A continuous, industrially scalable process method called solid-state shear pulverization (SSSP) is shown to be effective in producing well-dispersed polypropylene (PP)/ carbon nanotube and PP/ as-received graphite nanocomposites that cannot be obtained by conventional melt processing alone. With SSSP, the polymer and nanofiller mixture experience high shear and compressive forces exceeding those normally found in conventional melt processing. The SSSP processing leads to energy storage in the material which is relieved by the creation of new surfaces via fragmentation and/or delamination of the material. Repeated fusion and fragmentation steps during SSSP results in high levels of nanofiller exfoliation/dispersion. In some cases, the excellent exfoliation/disperson of nanofiller accompanies processing by SSSP only; in other cases excellent exfoliation/dispersion is achieved by a two-step process of SSSP followed by melt mixing.
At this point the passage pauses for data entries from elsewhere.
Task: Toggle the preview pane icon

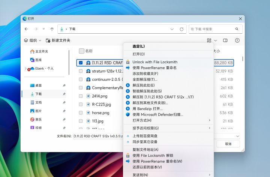Action: tap(225, 40)
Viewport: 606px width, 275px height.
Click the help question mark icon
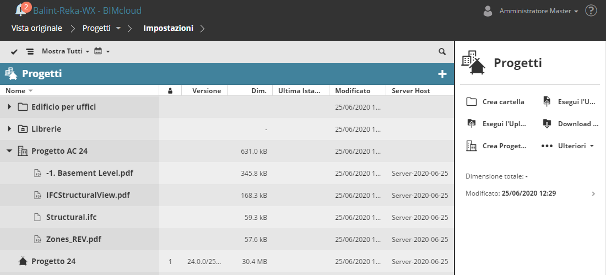(x=591, y=10)
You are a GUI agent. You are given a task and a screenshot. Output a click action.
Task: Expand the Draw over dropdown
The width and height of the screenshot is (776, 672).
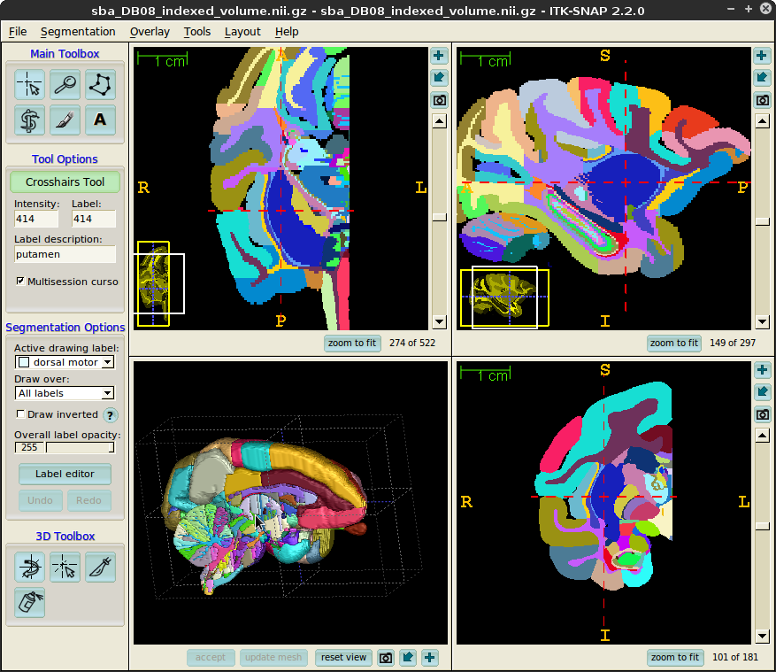click(x=65, y=393)
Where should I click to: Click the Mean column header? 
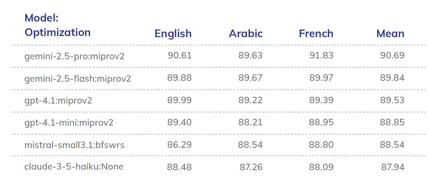click(390, 34)
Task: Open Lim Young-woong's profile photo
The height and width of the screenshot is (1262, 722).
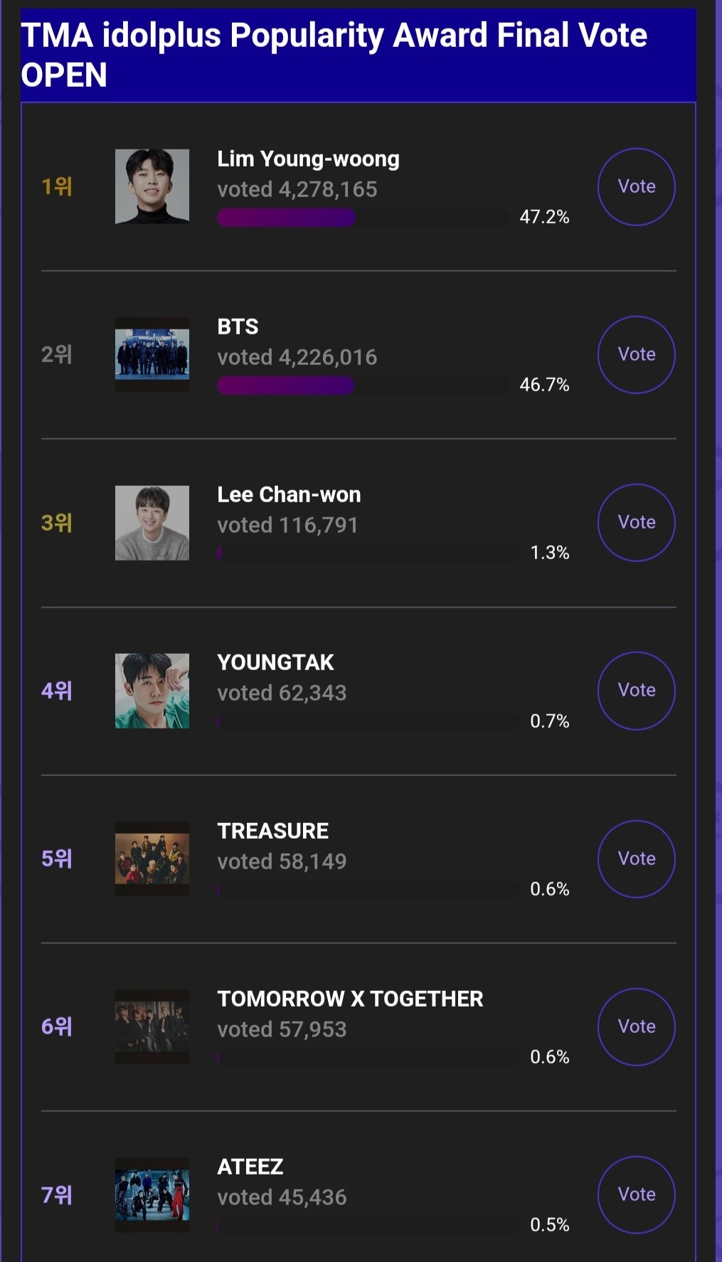Action: [x=152, y=186]
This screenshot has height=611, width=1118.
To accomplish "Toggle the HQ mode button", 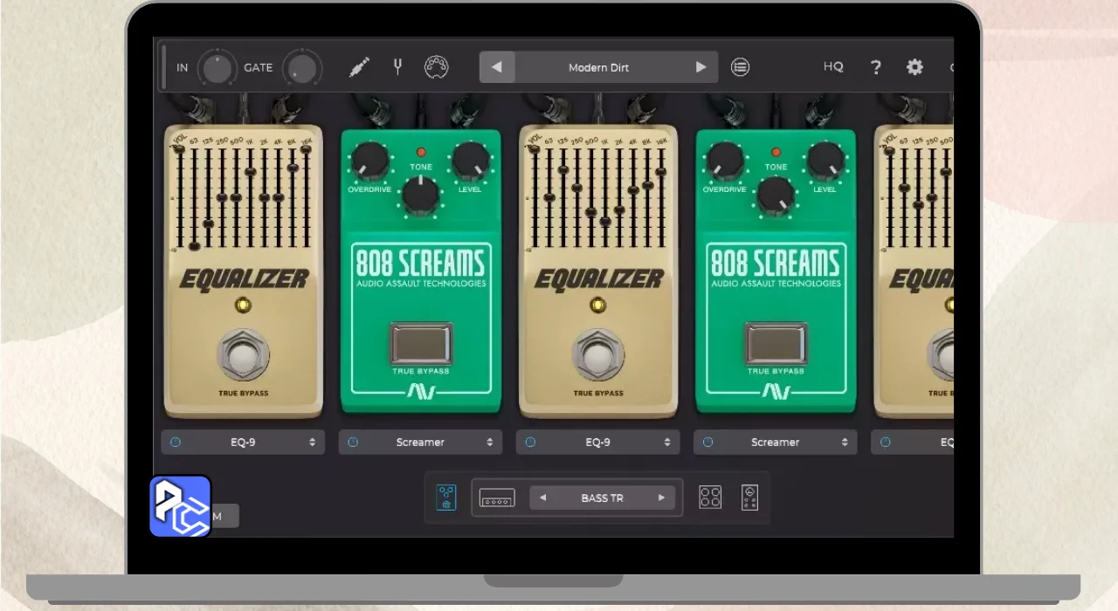I will (x=833, y=67).

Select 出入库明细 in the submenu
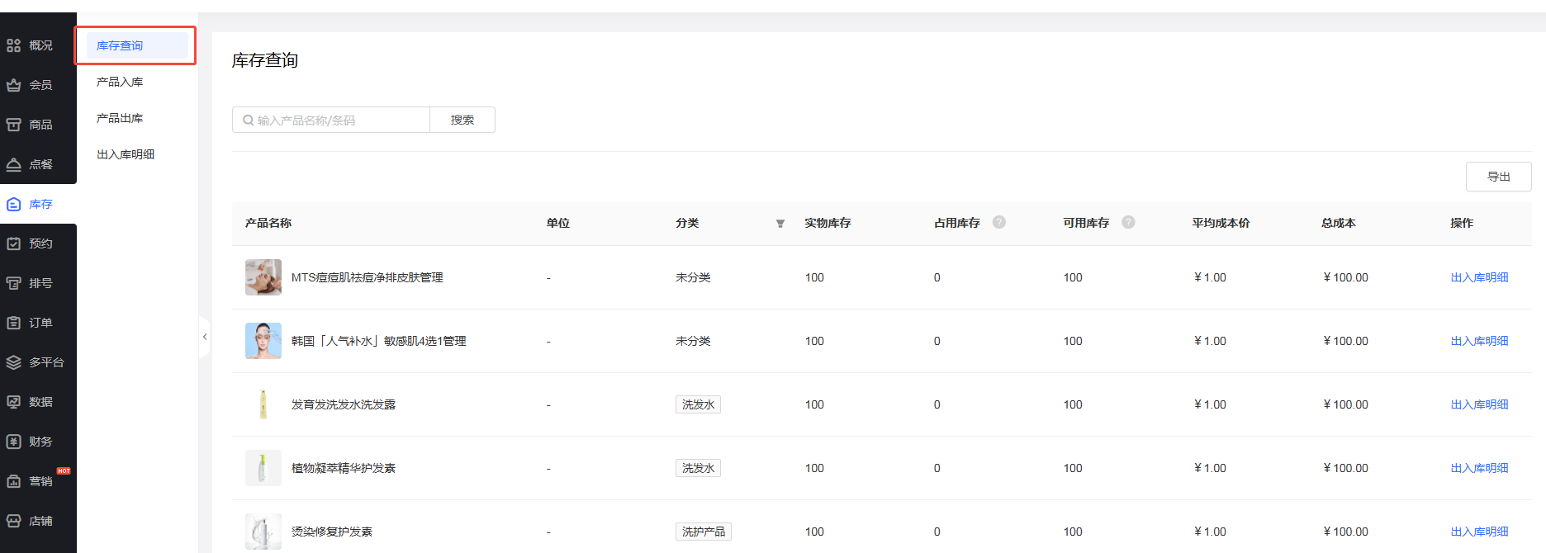pyautogui.click(x=126, y=154)
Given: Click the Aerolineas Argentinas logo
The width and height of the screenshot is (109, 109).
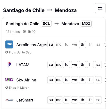Looking at the screenshot, I should (x=9, y=44).
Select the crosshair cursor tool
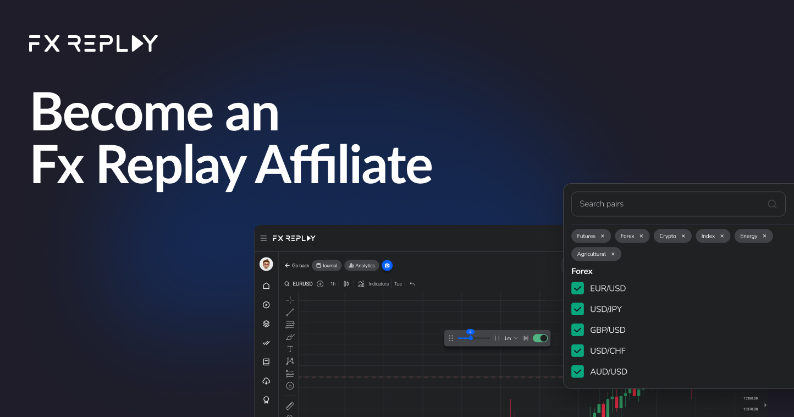 pyautogui.click(x=290, y=300)
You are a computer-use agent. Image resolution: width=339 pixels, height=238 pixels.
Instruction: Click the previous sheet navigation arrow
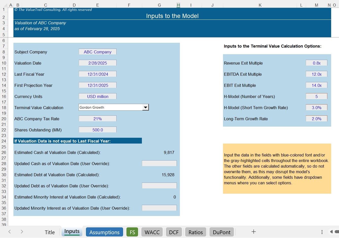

Major improvements in Young's modulus (> 100% increase) and yield strength (65% increase) are obtained in the nanocomposites made by SSSP, with the maximum increases being observed in samples containing the highest concentrations of nanofiller that are well-dispersed. In contrast, electrical conductivity is correlated to dispersion of carbon-based nanofiller in a different manner, with conductivity increasing with increasing nanofiller content even when an increase in nanofiller content results in less effective dispersion or exfoliation. Values of electrical conductivity on the order of 0.2 S/m have been achieved at 8.4 wt% graphite content after SSSP processing; this conductivity can be eliminated by use of melt processing after SSSP when the melt processing leads to high levels of nanofiller orientiation and a loss of the percolated state of the nanofiller. Thermal degradation temperatures are strongly correlated to dispersion of carbon-based nanofiller, with degradation temperatures (@ 1 wt% loss in nitrogen) in nanocomposites containing 1 wt% nanofiller increasing by as much as ~40 K relative to neat PP. The carbon-based nanofillers also lead to major increases in PP crystallization rate.